**Description of the task:**
Retype the records word for word, from the line that contains "Expand the Wayne" down to the line that contains "The height and width of the screenshot is (785, 580).", both of those lines included.

**Rows:**
+ + + +
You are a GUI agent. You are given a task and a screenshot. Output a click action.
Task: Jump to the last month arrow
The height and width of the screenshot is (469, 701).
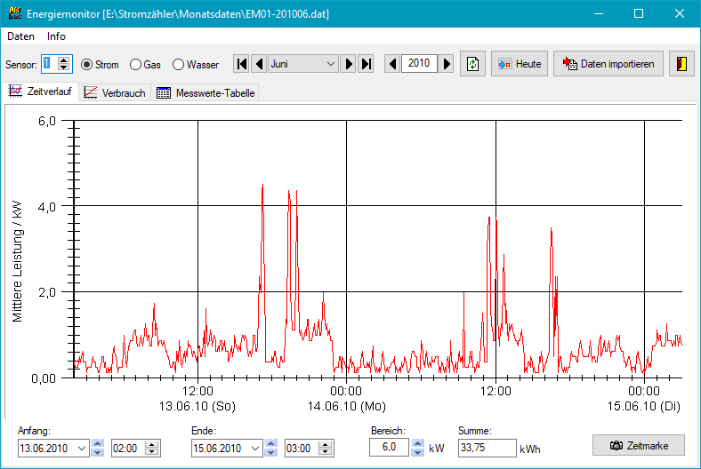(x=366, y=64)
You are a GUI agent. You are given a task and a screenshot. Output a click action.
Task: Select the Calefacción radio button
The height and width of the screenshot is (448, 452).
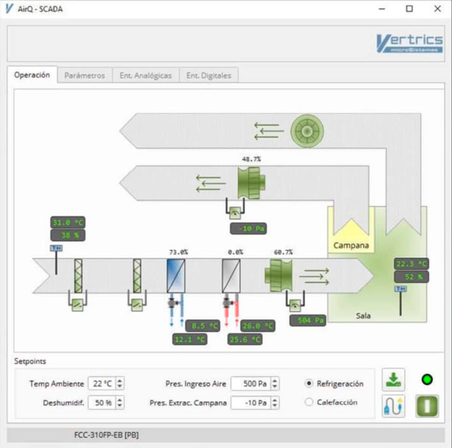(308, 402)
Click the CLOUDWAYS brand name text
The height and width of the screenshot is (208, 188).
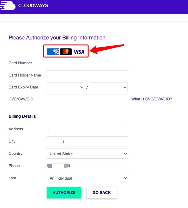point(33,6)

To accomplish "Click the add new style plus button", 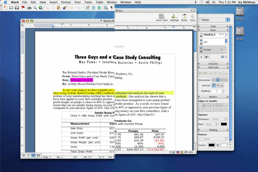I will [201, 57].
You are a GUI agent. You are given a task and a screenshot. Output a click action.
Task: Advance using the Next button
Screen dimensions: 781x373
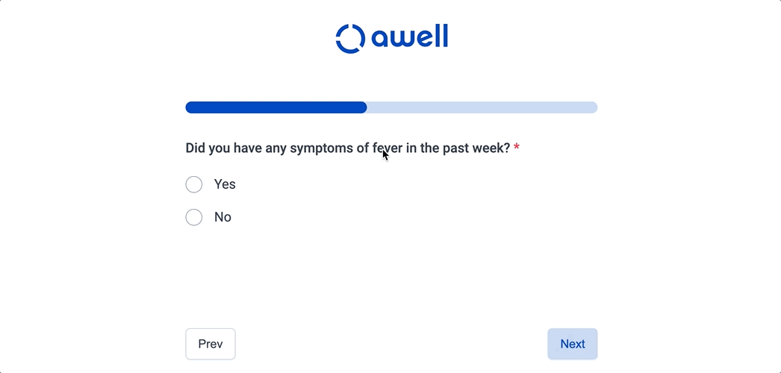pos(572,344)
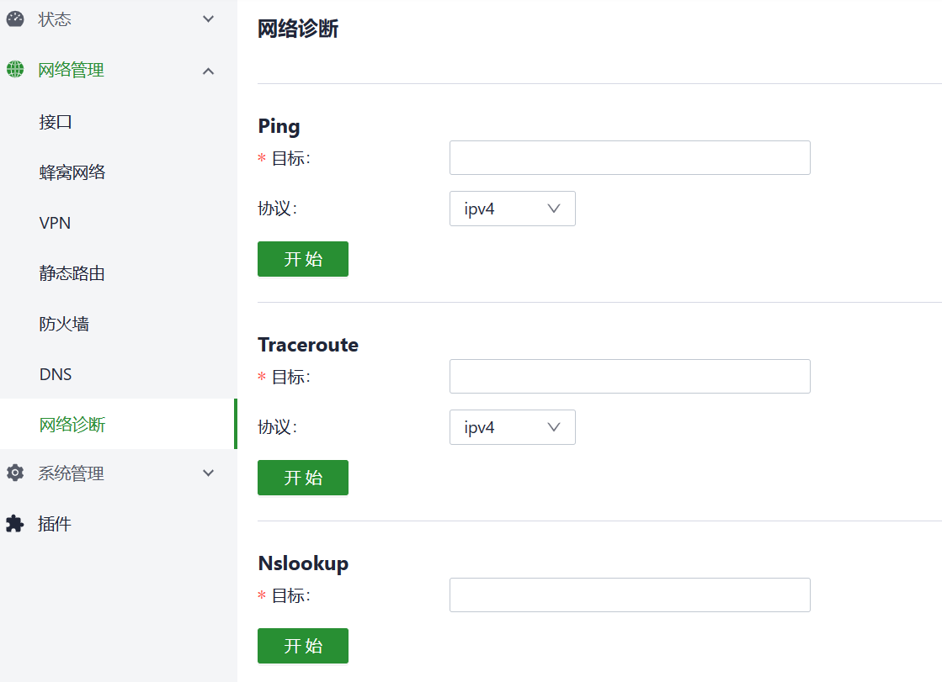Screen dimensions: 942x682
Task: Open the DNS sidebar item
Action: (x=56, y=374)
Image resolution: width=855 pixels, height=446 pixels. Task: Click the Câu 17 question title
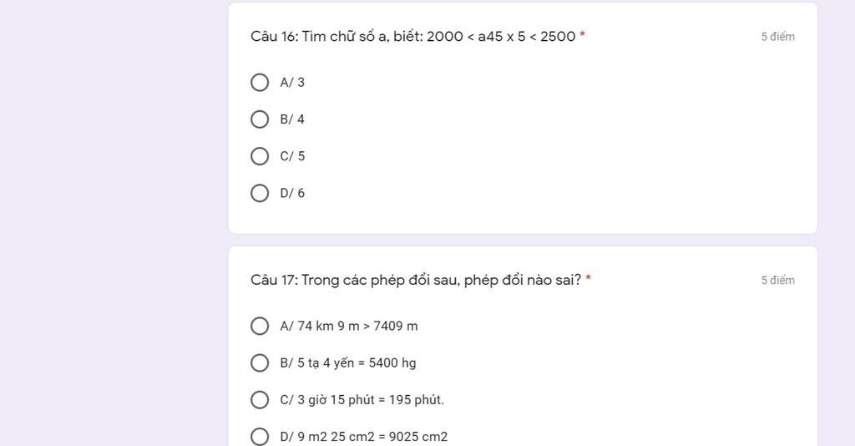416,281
+ + + +
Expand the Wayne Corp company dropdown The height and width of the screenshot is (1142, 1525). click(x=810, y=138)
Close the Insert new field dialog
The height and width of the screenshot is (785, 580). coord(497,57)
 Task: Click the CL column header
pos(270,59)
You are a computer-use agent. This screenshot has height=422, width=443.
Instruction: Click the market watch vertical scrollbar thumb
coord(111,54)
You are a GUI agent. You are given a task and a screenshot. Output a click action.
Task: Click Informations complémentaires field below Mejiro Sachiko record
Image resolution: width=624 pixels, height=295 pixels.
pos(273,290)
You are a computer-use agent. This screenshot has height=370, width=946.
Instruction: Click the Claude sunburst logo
+ + + +
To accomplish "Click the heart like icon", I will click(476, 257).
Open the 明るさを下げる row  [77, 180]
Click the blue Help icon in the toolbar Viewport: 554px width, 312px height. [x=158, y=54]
+ + + +
**Reply:**
Expand the Wayne Corp company dropdown The height and width of the screenshot is (1142, 1525). click(x=810, y=138)
Close the Insert new field dialog
The height and width of the screenshot is (785, 580). coord(497,57)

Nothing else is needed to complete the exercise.